Buhara’dan ayrıldık, Semerkand’ın 50 km güneyindeki Şehr-i Sebz’e beş saat süren bir karayolu yolculuğundan sonra yağmur altında vardık. Şehr-i Sebz, yeşil şehir demek. Burası Timur’un doğduğu yer.

Timur heykelinin arkasında gözüken Aksaray.

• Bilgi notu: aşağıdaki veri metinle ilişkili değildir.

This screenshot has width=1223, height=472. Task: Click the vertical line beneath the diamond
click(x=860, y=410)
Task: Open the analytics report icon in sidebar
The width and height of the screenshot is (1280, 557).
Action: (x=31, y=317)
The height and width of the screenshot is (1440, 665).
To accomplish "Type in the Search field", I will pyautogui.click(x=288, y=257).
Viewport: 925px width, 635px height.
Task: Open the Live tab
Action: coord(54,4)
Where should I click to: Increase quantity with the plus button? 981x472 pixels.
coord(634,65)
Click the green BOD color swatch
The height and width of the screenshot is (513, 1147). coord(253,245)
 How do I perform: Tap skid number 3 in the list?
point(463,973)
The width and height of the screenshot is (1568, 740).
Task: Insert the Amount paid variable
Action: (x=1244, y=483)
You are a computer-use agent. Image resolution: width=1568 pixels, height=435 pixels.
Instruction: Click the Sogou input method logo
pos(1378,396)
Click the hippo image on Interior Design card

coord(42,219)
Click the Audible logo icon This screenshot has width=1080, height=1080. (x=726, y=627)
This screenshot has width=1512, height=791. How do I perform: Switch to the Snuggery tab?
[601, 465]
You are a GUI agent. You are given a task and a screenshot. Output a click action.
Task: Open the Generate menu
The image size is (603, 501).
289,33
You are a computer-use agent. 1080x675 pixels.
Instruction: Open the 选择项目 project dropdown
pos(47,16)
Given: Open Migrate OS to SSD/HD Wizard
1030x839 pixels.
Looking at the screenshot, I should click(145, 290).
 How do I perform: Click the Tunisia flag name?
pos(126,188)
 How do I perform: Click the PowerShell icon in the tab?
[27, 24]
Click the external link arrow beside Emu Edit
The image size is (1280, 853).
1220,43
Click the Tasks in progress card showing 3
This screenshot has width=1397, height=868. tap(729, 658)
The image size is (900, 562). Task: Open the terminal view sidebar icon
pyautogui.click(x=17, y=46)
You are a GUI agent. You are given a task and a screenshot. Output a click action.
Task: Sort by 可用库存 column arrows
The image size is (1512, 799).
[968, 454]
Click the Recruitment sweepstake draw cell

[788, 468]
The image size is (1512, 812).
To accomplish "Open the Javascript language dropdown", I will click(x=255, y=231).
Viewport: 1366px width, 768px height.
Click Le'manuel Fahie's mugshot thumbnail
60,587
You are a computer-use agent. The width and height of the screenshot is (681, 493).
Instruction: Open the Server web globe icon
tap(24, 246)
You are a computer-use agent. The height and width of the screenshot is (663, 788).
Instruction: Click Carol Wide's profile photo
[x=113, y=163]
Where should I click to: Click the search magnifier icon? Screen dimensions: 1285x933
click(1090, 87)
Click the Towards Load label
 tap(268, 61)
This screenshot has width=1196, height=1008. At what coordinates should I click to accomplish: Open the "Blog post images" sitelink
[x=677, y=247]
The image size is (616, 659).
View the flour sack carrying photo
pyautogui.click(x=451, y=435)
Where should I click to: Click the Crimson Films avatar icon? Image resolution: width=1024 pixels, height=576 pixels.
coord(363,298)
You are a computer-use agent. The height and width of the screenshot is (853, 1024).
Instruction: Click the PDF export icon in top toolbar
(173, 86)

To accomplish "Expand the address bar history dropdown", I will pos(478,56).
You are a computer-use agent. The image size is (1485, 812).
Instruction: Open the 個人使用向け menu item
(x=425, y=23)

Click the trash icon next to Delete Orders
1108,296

Sarayın cephesi beyaz mermerle kaplı olduğu için Aksaray denmiş. Seyahatnamelerden edinilen bilgiye göre, iki katlı sarayın havuzlu geniş bir bahçesi, etrafında kabul törenleri ve eğlenceler için salonlar ile odalar varmış. Yapının içi ve dışı göz kamaştırıcı bir bezeme ile süslü imiş. Osmanlı’nın üstüne yürümesi için kendisini kışkırtmaya gelen İspanyol ve diğer Batılı elçileri Timur burada kabul etmiş. Bugün Aksaray’dan sadece 48 m yüksekliğinde, 21 m genişliğinde ana giriş kapısının parçaları kalmış.
Fotoğraf: Füsun Kavrakoğlu

Taçkapının bir kanadında “Emir Timur Allah’ın gölgesidir” yazarmış. Diğer kanatta ise “Emir Timur gölgedir” yazdığı için bu yanlışı yapanı kuleden aşağı attırmış, deniyor.
Fotoğraf: Füsun Kavrakoğlu

Taçkapının açıklığı 38 m imiş. Bu kadar geniş açıklığı olan bir taçkapı hiç yapılmamış. Sarayı Şeybaniler yıkmış ama onlar yıkmasaydı da dayanmayıp çökmesi bekleniyormuş.
Fotoğraf: Füsun Kavrakoğlu

Cihangir’in Türbesi. Timur’un, 1376’da ölen, gözdesi olan, ardılı olarak düşündüğü büyük oğlu Cihangir için yaptırdığı türbe. Türbeyi yaptırırken buranın aile kabristanı olmasını ve buraya kendisinin de gömülmesini planlamış. Aileden pek çok kişi burada yatıyor ama kendisi Semerkand’da Gur Emir’de gömülü. Yapının kompozisyonu Harezm türbelerinin tipolojisini yansıtır.
Fotoğraf: Füsun Kavrakoğlu

Şahruh ve hocası Şeyh Şemsettin burada birlikte gömülüler. Buraya ayrıca seyitler ile Uluğ Bey’in dört yakını da defnedilmiş.